William Camden
Appearance
William Camden (2 May 1551 – 9 November 1623) was an English antiquarian, historian, topographer, and herald, best known as author of Britannia, the first chorographical survey of the islands of Great Britain and Ireland, and the Annales, the first detailed historical account of the reign of Elizabeth I of England.
Quotes
[edit]- [My aim is] to restore Britain to its Antiquities, and its Antiquities to Britain, to renew the memory of what was old, illustrate what was obscure, and settle what was doubtful, and to recover some certainty in our affairs.
- Preface to Britannia, quoted in Graham Parry, The Trophies of Time: English Antiquarians of the Seventeenth Century (1995), p. 25
Quotes about Camden
[edit]- The character of Queen Elizabeth as it emerged in the pages of Camden's history was that of a moderate who ruled her heart with her head, and who sought the good of her country above all other felicities. Camden admired Elizabeth's prudence, respected her judgment, and never underestimated the responsibility that she ultimately bore for the security and prosperity of England. The likeness of Camden's portrait of Elizabeth has, in general, been borne out by modern historical research. Camden never doubted Elizabeth's greatness. And although he was sympathetic, he was not adulatory; some practices he condoned as necessary, but without approving them. Many later historians have drawn on Camden's account of Elizabeth. Few have shown themselves superior to Camden in good judgment, impartiality, and respect for truth.
- F. S. Fussner, The Historical Revolution: English Historical Writing and Thought, 1580-1640 (1962), p. 250
- [The Annales] is a work whose subtlety many modern historians would envy, and whose total picture of ‘The Elizabethan Age’, in war, trade, exploration and the arts, has fixed our concept of the reign right down to the present day; in fact, it was Camden who first viewed the later sixteenth century as a great explosion of the national genius, controlled and orchestrated by the great queen.

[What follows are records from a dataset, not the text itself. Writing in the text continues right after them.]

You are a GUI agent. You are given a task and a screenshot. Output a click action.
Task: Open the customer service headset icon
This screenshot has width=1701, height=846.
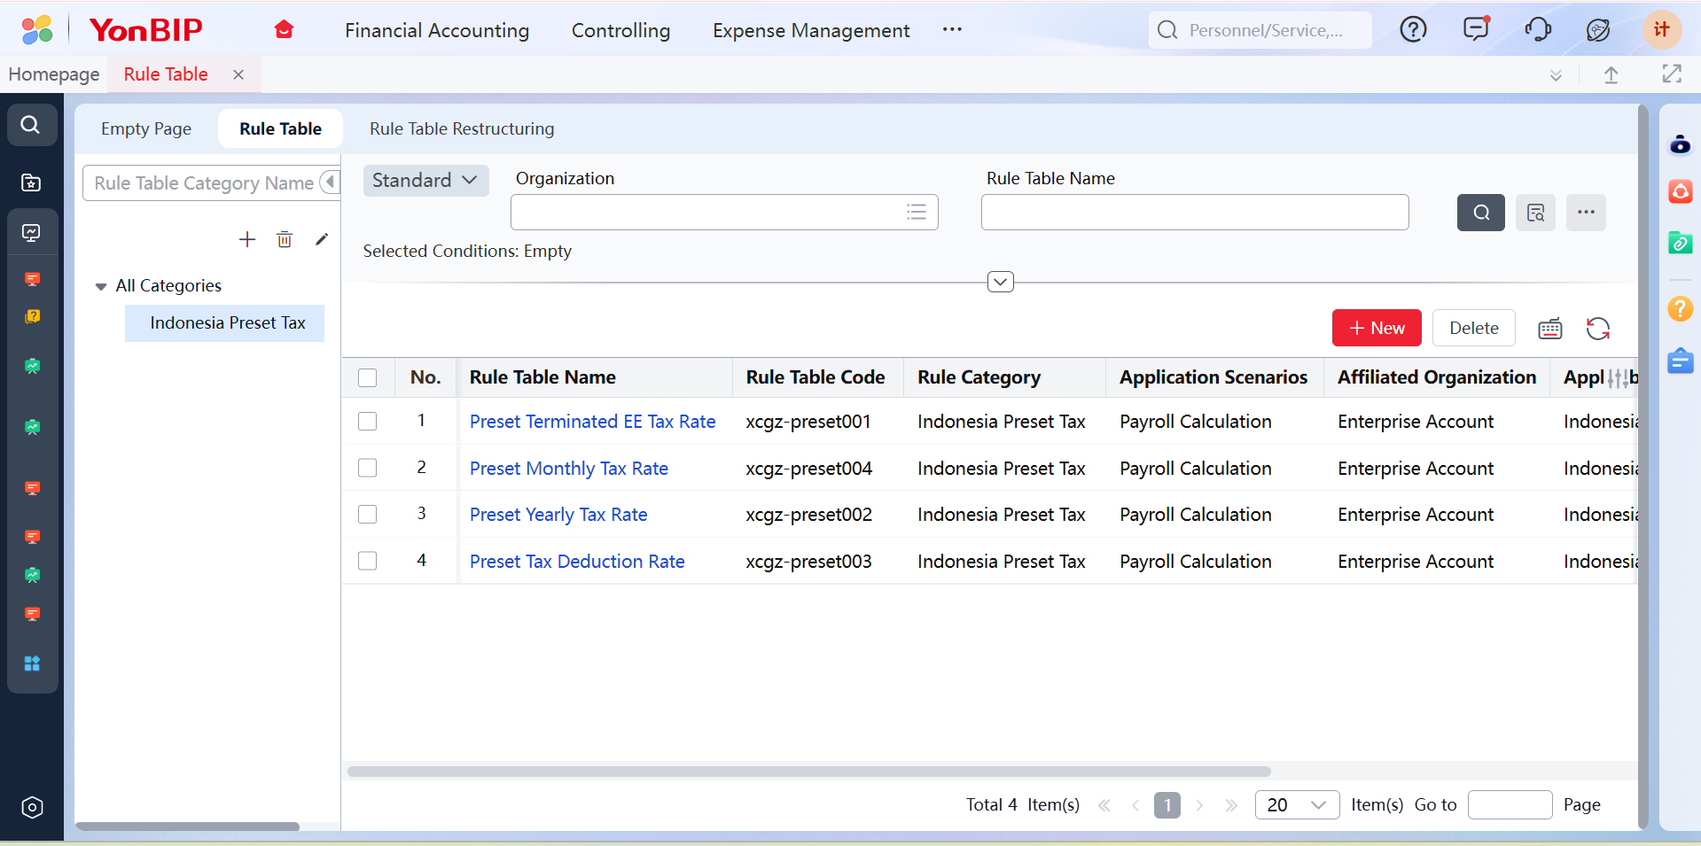1538,30
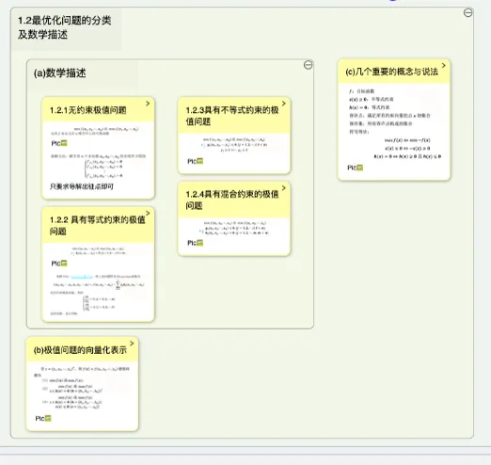Open the Pic image icon in 1.2.4 card
491x465 pixels.
[x=199, y=243]
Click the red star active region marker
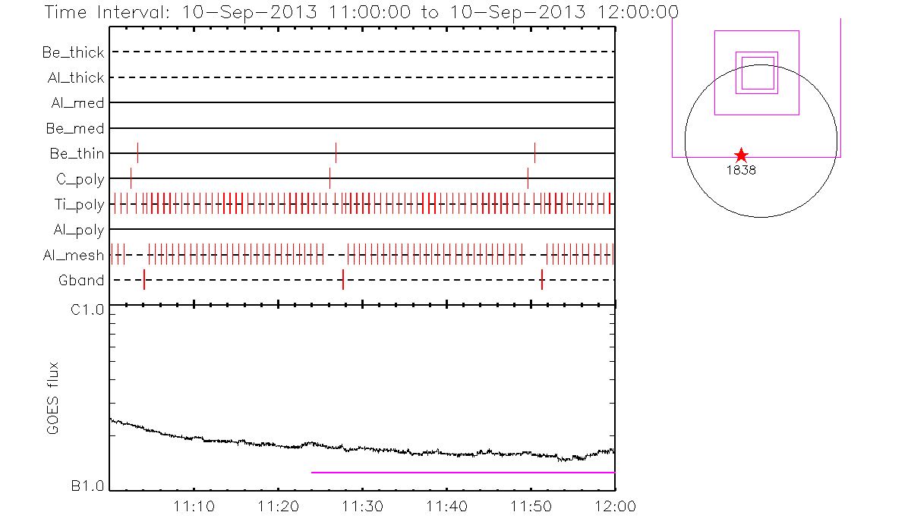Viewport: 911px width, 531px height. click(x=742, y=156)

- John Kenyon, The History Men: The Historical Profession in England since the Renaissance (1983; rev. edn. 1993), p. 10
- Cambden the nourice of antiquitie,
And lanterne unto late succeeding age- Edmund Spenser, The Ruines of Time, quoted in Complete Works of Edmund Spenser, ed. R. Morris (1873), p. xlv. Inscribed on his tomb in Westminster Abbey are the words "Camden, the Nurse of antiquity and the lantern unto succeeding ages", quoted in R. C. Richardson, ‘William Camden and the Re-Discovery of England’, Transactions of the Leicestershire Archaelogical and Historical Society, Vol. 78 (2004), p. 108
- It is thanks to Camden that we ascribe to Queen Elizabeth a consistent policy of via media rather than an inconsequent series of unresolved conflicts and paralysed indecisions.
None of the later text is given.